711 S.W.2d 281 | Tex. App. | 1986

AKIN, Justice.

Appellant, Pat Slavin, appeals from a final judgment rendered in response to a motion for sanctions filed by appellee, Plano Savings & Loan Association. Slavin had sued Plano Savings, alleging that it had wrongfully frozen certain assets of Slavin and that such action violated the Deceptive Trade Practices Act. Plano Savings subsequently filed a motion for sanctions against Slavin, pursuant to rule 215 of the Texas Rules of Civil Procedure, alleging that Sla-*282vin had refused to comply with its discovery requests. After a hearing on the matter, at which Slavin was neither present nor represented by counsel, the trial judge granted Plano Savings’s motion and consequently dismissed Slavin’s claim and rendered a default judgment for Plano Savings on its counterclaim.

On appeal, Slavin contends that the trial court abused its discretion by dismissing his claims and rendering a default judgment against him. We agree. Consequently, we reverse the judgment of the trial court and remand the cause.

Slavin was issued a notice of deposition for March 2, 1984. His deposition, however, was not taken on that date. The deposition was rescheduled several times, with the most recent rescheduling setting the deposition for March 14, 1985. The record reflects that the repeated rescheduling was by agreement of the parties. Sla-vin failed to appear on March 14, 1985.

On March 19, 1985, Plano Savings filed a motion for sanctions. On Friday, March 22, 1985, the court held a hearing on a motion to withdraw filed by Slavin’s attorney, Bowman. At this hearing, the trial judge permitted Bowman to withdraw and set a hearing on the pending motion for sanctions for Monday, March 25, 1985.1 Slavin received notice of the March 25 hearing through a note delivered to his house by his former attorney on Sunday, March 24, 1985. Slavin appeared at the hearing on March 25 at 8:45 a.m., but his arrival was too late because the hearing had been conducted, and the sanctions imposed, at 8:30.

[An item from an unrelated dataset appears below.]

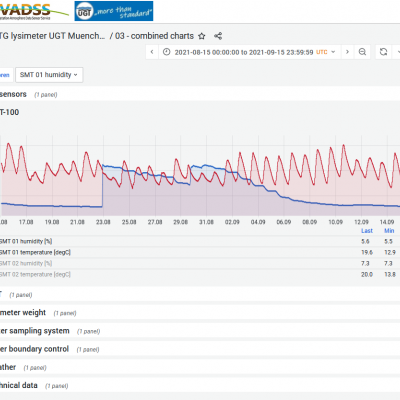Open the SMT 01 humidity variable dropdown
400x400 pixels.
tap(49, 75)
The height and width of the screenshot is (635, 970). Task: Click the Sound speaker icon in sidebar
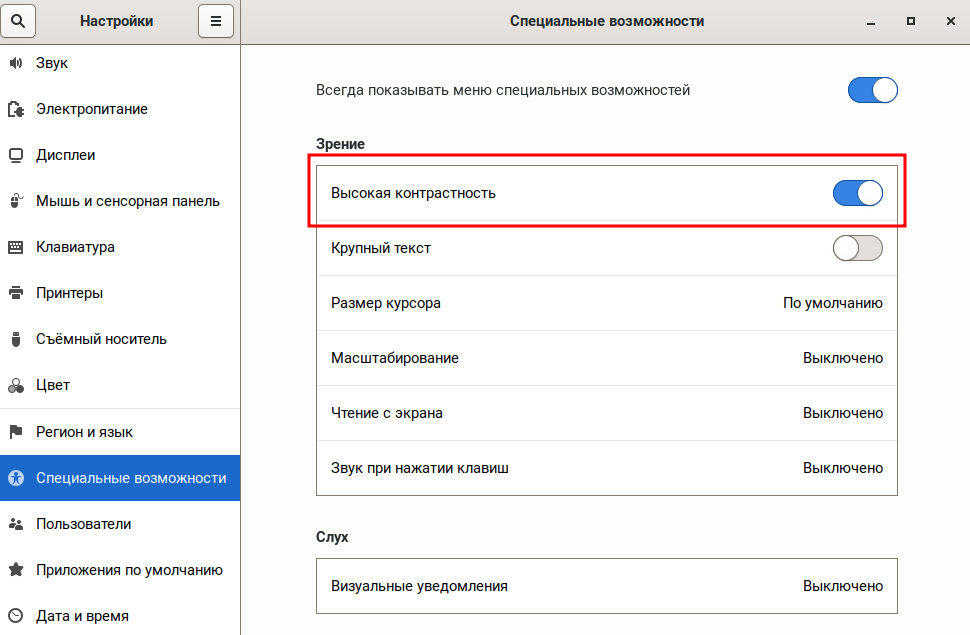tap(15, 63)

The trial court’s judgment recites:

Plano Savings, by and through its attorney, demonstrated to the Court that the deposition of [Slavin] has been noticed pursuant to the Texas Rules of Civil Procedure on various occasions, most recently on March 14, 1985. [Slavin] has failed and refused to appear pursuant to such deposition notices. The Court finds that [Slavin], by his constant delay and willful refusal to comply, has abused the discovery process and pursuant to the Texas Rules of Civil Procedure is subject to appropriate sanctions including dismissal and/or default judgment.

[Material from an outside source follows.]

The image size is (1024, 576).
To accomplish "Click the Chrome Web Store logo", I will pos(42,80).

Thus, it is apparent that the trial judge based his decision to grant the motion for sanctions not on Slavin’s failure to appear for deposition on March 14, 1985, but rather on the fact that Slavin was not deposed on any of the previously-scheduled dates.

Only the most aggravating of circumstances warrant the granting of a default judgment for abuse of the discovery process. See Phillips v. Vinson Supply Co., 581 S.W.2d 789, 791-92 (Tex.Civ.App. —Houston [14th Dist.] 1979, no writ). Here, the trial judge imposed the ultimate sanctions — dismissal of Slavin’s claim and the granting of a default judgment against him — for Slavin’s failure to appear at depositions which were rescheduled by agreement of the parties. We hold that this was an abuse of discretion. Accordingly, the judgment of the trial court is reversed and the cause remanded for further proceedings not inconsistent with this opinion.

. Also at the March 22 hearing, Bowman explained that Slavin’s absence from the scheduled March 14 deposition was due to illness. The record reflects that Slavin was in and out of the hospital during March 1985 and had been advised by his doctor to "refrain from any stressful endeavors including court appearances” during that time.